Sa réputation de grand portraitiste était également bien établie, puisque de nombreux commanditaires lui avaient confié la réalisation de statues priantes de plusieurs sépultures entre 1620 et 1630. On lui doit notamment celles en marbre de Chrétienne Leclerc († 1628) et de Charlotte-Catherine de la Tremoille († 1629), toutes deux visibles au Louvre (inv. LP 414 et 400, fig. f et g). Les mèches tout autour du visage de cette dernière, avec le toupet relevé au-dessus du front, toupet malheureusement mutilé sur l'enfant royal, peuvent être comparées à celles de notre tête, ainsi que le recours au trépan. Enfin, si pour ces commandes prestigieuses, il était en mesure de travailler le bronze ou le marbre, les archives indiquent bien entendu qu'il utilisait communément la pierre pour les églises parisiennes ; il est même précisé que, pour la Sorbonne, « il fit huit grandes statues en pierre de Tonnerre », matériau dont il se servit aussi à l'église des Carmes. Hormis un séjour en Italie, on ne sait malheureusement que peu de choses sur la première partie de la carrière de Simon Guillain, également architecte, graveur et peintre.
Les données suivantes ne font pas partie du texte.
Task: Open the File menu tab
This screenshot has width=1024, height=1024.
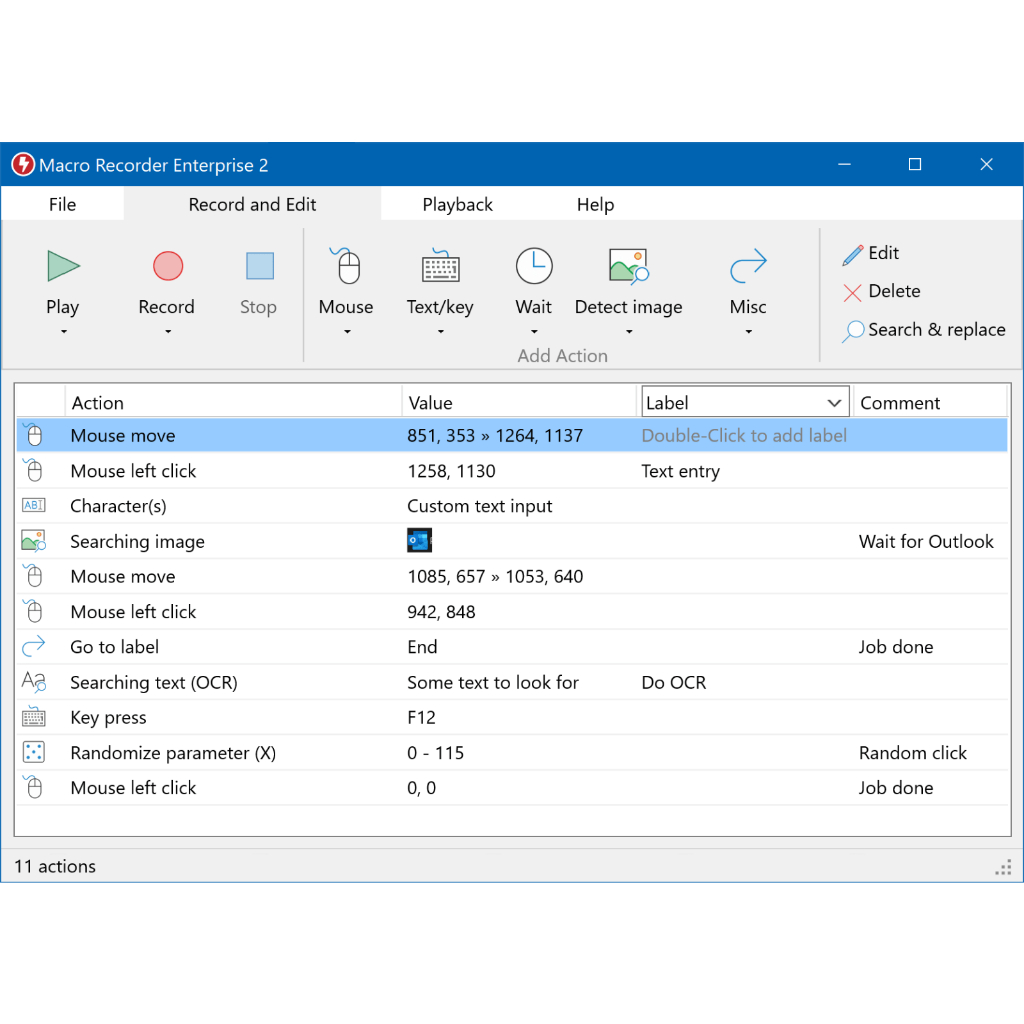Action: (62, 204)
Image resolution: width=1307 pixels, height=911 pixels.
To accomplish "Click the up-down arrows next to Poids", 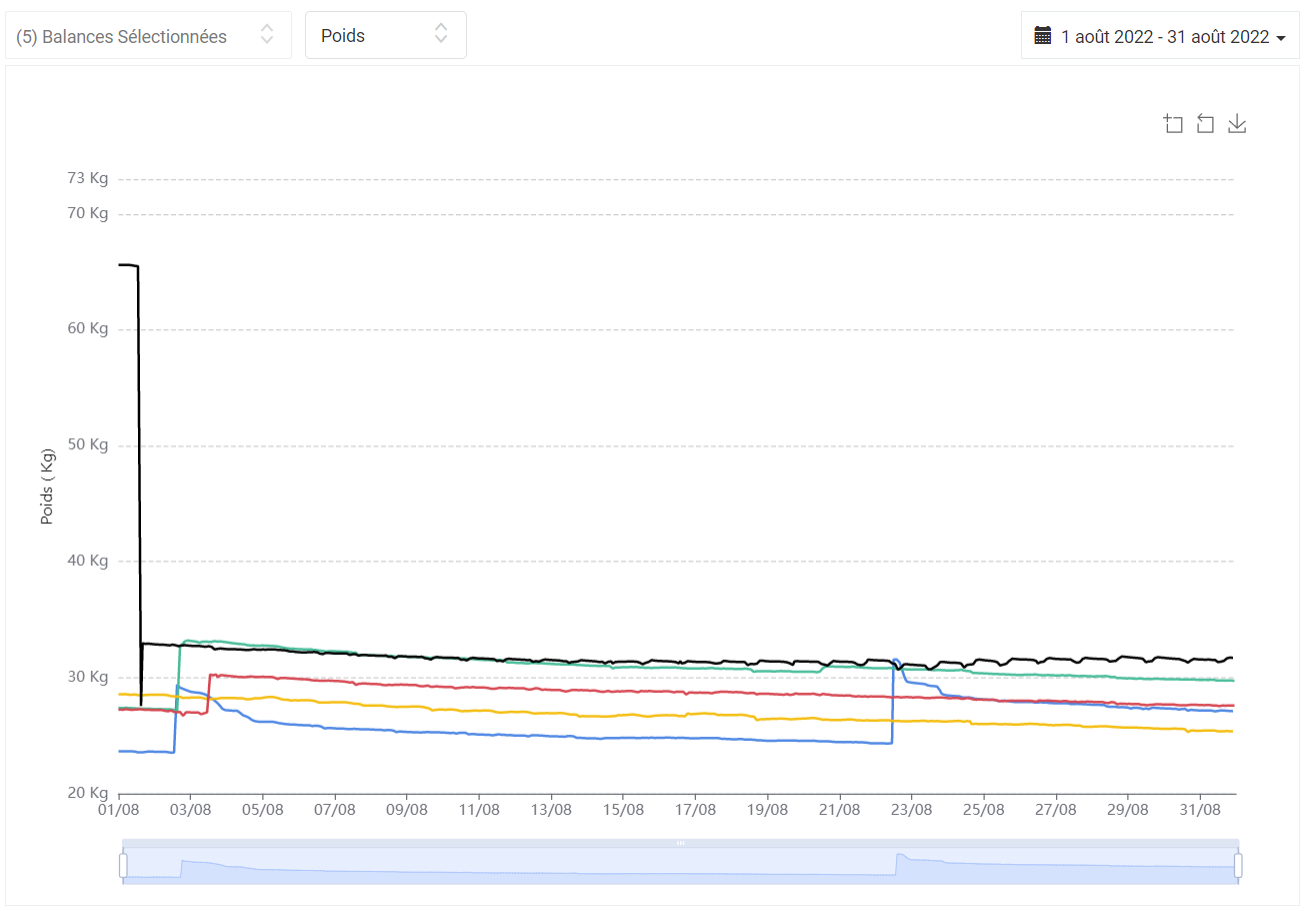I will (x=441, y=35).
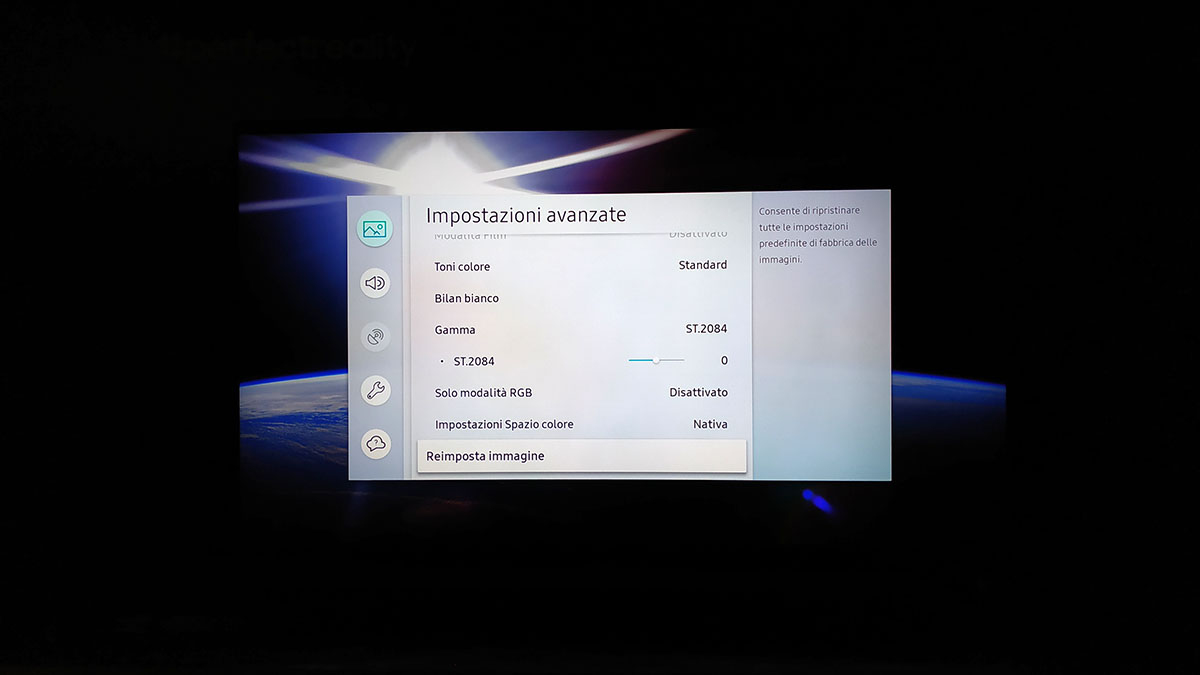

Il paraît ainsi plausible de lui attribuer ce premier et monumental portrait de Louis XIII, commémoratif du sacre, qu'il aurait pu réaliser avant son départ vers la péninsule ; ce portrait, imposant avec sa double couronne, a pu légitimer par la suite toutes ses autres représentations du souverain.

Bibliographie

Ouvrages consultés: A.-N. Dezallier d'Argenville, Vies des fameux sculpteurs, Tome second, Paris, 1787, p 143 ; J.A. Dulaure, Histoire physique, civile et morale de Paris, Paris, 1826, p 417 ; J. de Marlès, Paris ancien et moderne ou Histoire de France, Tome 2, Paris, 1838, p 70 ; Comte de Clarac, Manuel de l'histoire de l'art chez les anciens, Première partie, Description des Musées de sculpture antique et moderne du Louvre, Paris, 1847, notice 43, p 416 ; G. Guillet de Saint-Georges, « Simon Guillain » dans Mémoires inédits sur la vie et les ouvrages des membres de l'Académie royale de peinture et de sculpture, Paris, 1864, Tome I, pp.184-194 ; S. Lamy, Dictionnaire des sculpteurs de l'Ecole française du Moyen Age au règne de Louis XIV, Paris, 1898, pp. 250-253 ; C. Maumené et L. d'Harcourt, Iconographie des rois de France, T 1, Paris, 1928, pp. 248-274 ; G. Bresc-Bautier et G. Scherf sous la dir. de, Bronzes français de la Renaissance au Siècle des lumières, Paris, 2008, pp 194-197.